◆ ФРАГМЕНТ ДОКУМЕНТА:
Не останавливаясь на рассмотрении того, почему недоказанные и недоказуемые допущения науки настолько превосходят все остальные, что их возводят в единственный источник истины, единственный источник подлинного знания, давайте рассмотрим, какую картину вселенной они нам дают. Возможно, сравнение лучше всего поможет нам.

Давайте представим шахматную партию, в которую играют невидимые игроки в присутствии научного философа, который ничего не знает об игре — или который предполагает, что ничего не знает, — кроме того, что говорят ему его чувства.

То, что он видит, будет просто материальными шахматными фигурами, движущимися в пространстве. Он может либо считать их просто чувственными феноменами, просто аффектами или модификациями своего чувства зрения и осязания, либо он может считать их реальными, материальными вещами. В любом случае он делает допущение. Последнее допущение оставляет открытым вопрос, является ли реальность чем-то бесчувственным или выражением сознательной воли. Первое исключает вопрос, т.е. предполагает, что за ними нет ни сознательной воли, ни бесчувственной материи.

Но ни в одном из допущений нет ничего, что помешало бы рассматриваемому философу изучать движения шахматных фигур и то, как при каждом ходе или моменте они перераспределяются. Поначалу их движения, вероятно, были бы довольно озадачивающими; но со временем он отметил бы, можем мы предположить, что черные никогда не ходили, если белые предварительно не сделали ход, и что за любым ходом белых следовал ход со стороны черных. Поэтому он мог бы поддаться искушению установить правило, что черные никогда не ходят, если белые не пошли первыми, — что эффект никогда не возникал без причины; и что за ходом белых всегда следовал ход со стороны черных — что за причиной всегда следовал ее эффект. Но если бы он поддался этому искушению, он сделал бы допущение, ибо — поскольку он претендует на то, что ничего не знает вначале — он не знает, что фигуры всегда будут ходить таким образом; он знает только (предполагая, что память не является простой иллюзией, как это может быть, насколько он знает), что они ходили так, а не что они всегда будут ходить так. Он может, однако, предположить, что они будут продолжать ходить таким образом. Но с каждым новым допущением он становится все менее и менее агностиком. Он может, действительно, если хочет, далее предположить не только то, что фигуры будут ходить таким образом, но и то, что они должны. Это допущение, действительно, не кажется необходимым; ибо если мы знаем (или предполагаем, что знаем), что они будут следовать этому курсу, кажется излишним говорить, что они должны.

◆ ПРЕДСТАВЛЕННЫЕ ДАННЫЕ:

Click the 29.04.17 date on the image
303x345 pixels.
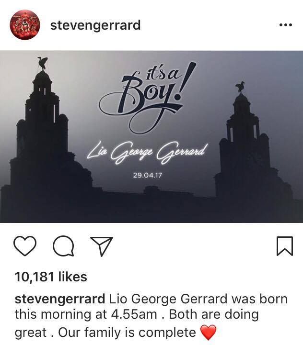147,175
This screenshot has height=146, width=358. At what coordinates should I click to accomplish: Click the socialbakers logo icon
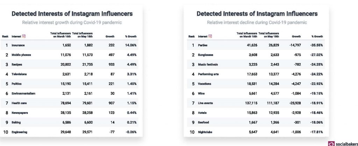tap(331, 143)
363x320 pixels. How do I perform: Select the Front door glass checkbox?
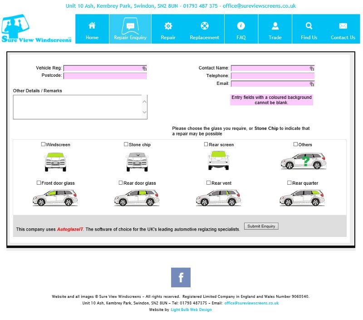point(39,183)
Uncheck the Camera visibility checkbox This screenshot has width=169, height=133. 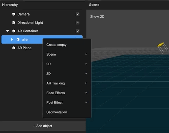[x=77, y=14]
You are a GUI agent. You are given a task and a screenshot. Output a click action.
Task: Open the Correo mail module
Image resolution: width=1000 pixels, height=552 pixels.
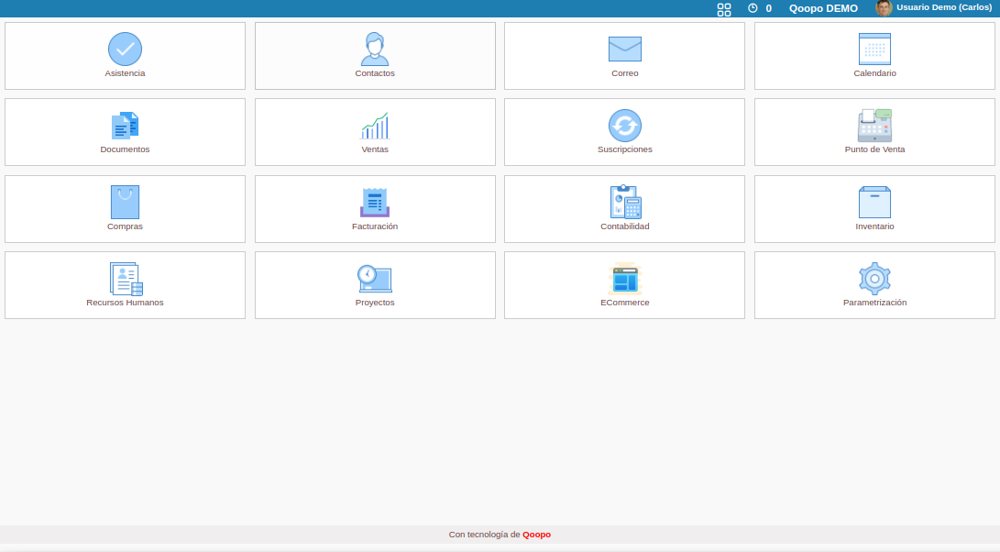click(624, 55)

---

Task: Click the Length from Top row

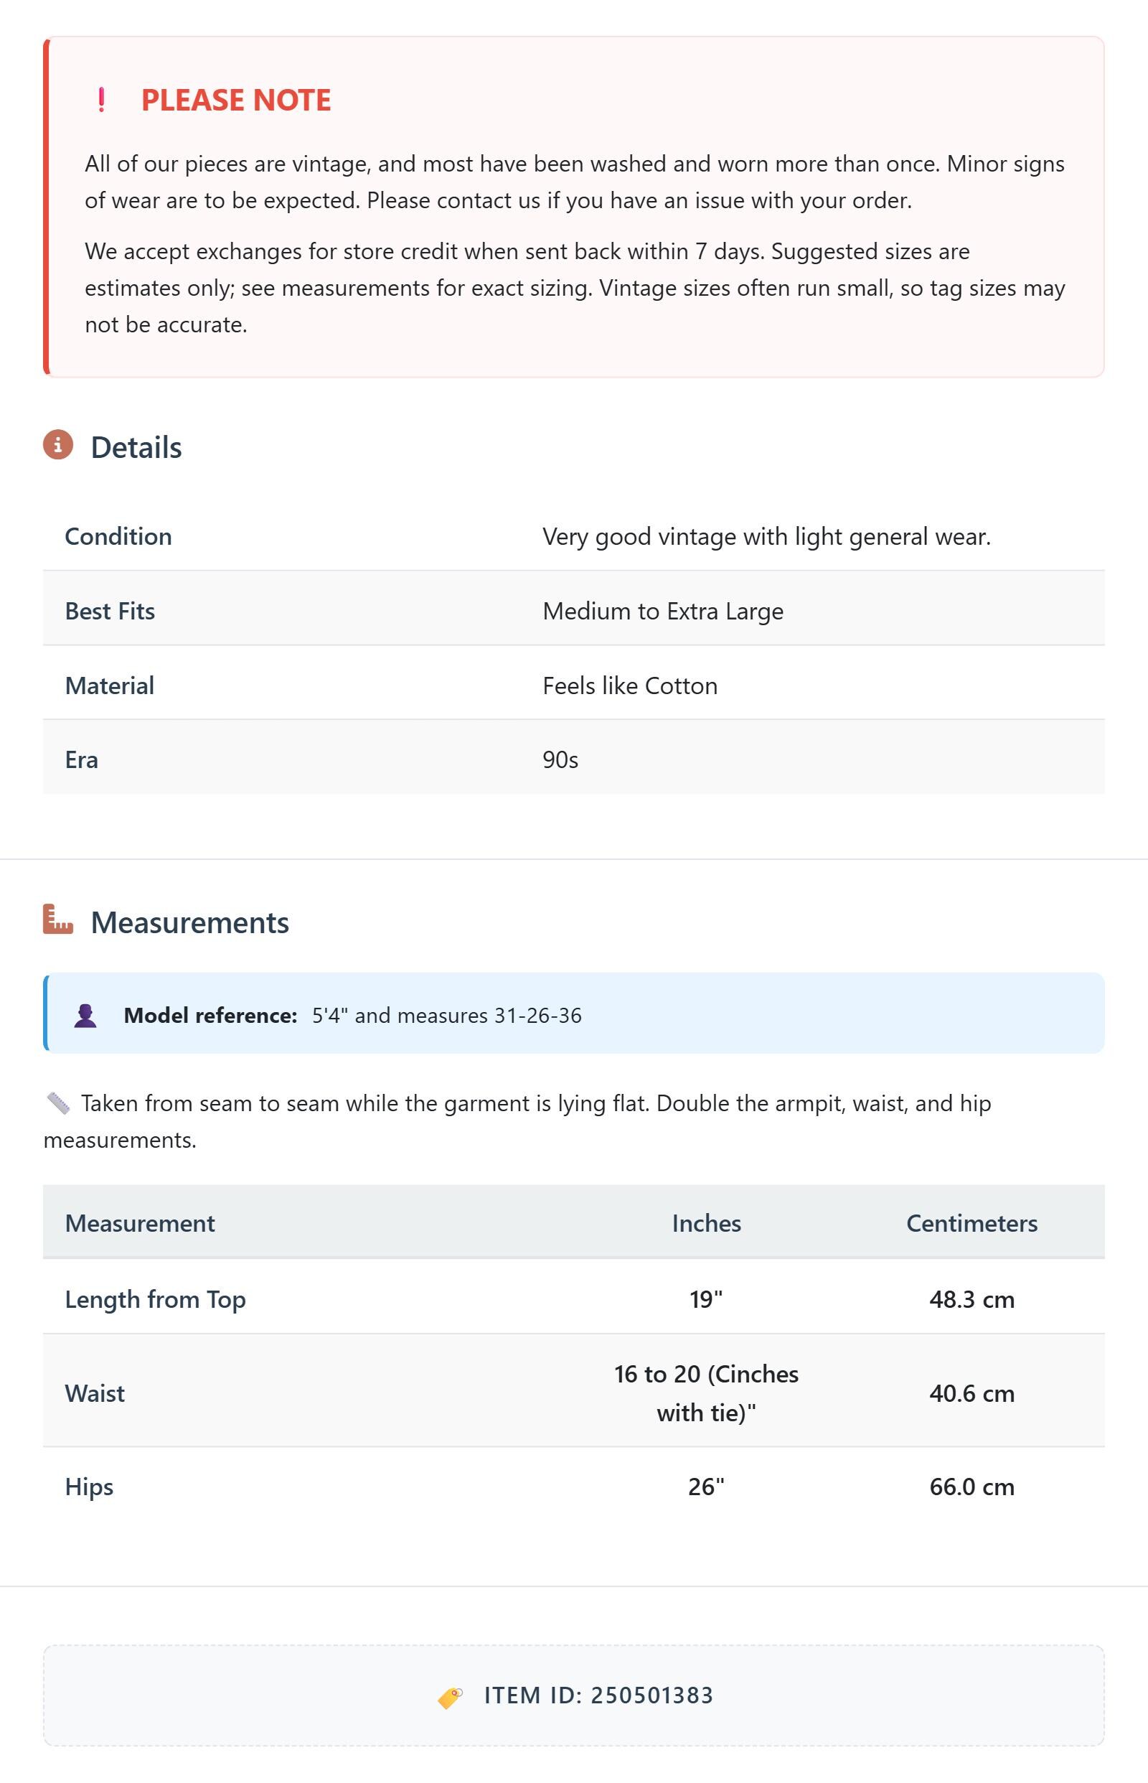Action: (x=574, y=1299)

◆ ЗАДАНИЯ К ТЕКСТУ:
A) Перепишите дословно ту часть рассуждения о шахматной партии, которая открывается словами, содержащими "Давайте представим шахматную", и завершается словами "ни бесчувственной материи.".
B) Согласуются ли с рассуждением о шахматной партии приведенные ниже утверждения? На каждое ответьте «да» или «нет» и приведите точную цитату из текста, которая это решает.
(i) Игроки, ведущие партию, невидимы.
(ii) Философ замечает, что белые никогда не ходили, пока не сделали ход черные.
(iii) Допущение, что фигуры должны ходить именно так, автор считает необходимым.
Записи не связаны с фрагментом и представляют собой самостоятельный материал.

◆ ВЫПОЛНЕННОЕ ЗАДАНИЕ:
A)
Давайте представим шахматную партию, в которую играют невидимые игроки в присутствии научного философа, который ничего не знает об игре — или который предполагает, что ничего не знает, — кроме того, что говорят ему его чувства.

То, что он видит, будет просто материальными шахматными фигурами, движущимися в пространстве. Он может либо считать их просто чувственными феноменами, просто аффектами или модификациями своего чувства зрения и осязания, либо он может считать их реальными, материальными вещами. В любом случае он делает допущение. Последнее допущение оставляет открытым вопрос, является ли реальность чем-то бесчувственным или выражением сознательной воли. Первое исключает вопрос, т.е. предполагает, что за ними нет ни сознательной воли, ни бесчувственной материи.

B)
(i) Да: «шахматную партию, в которую играют невидимые игроки».
(ii) Нет: «черные никогда не ходили, если белые предварительно не сделали ход».
(iii) Нет: «Это допущение, действительно, не кажется необходимым».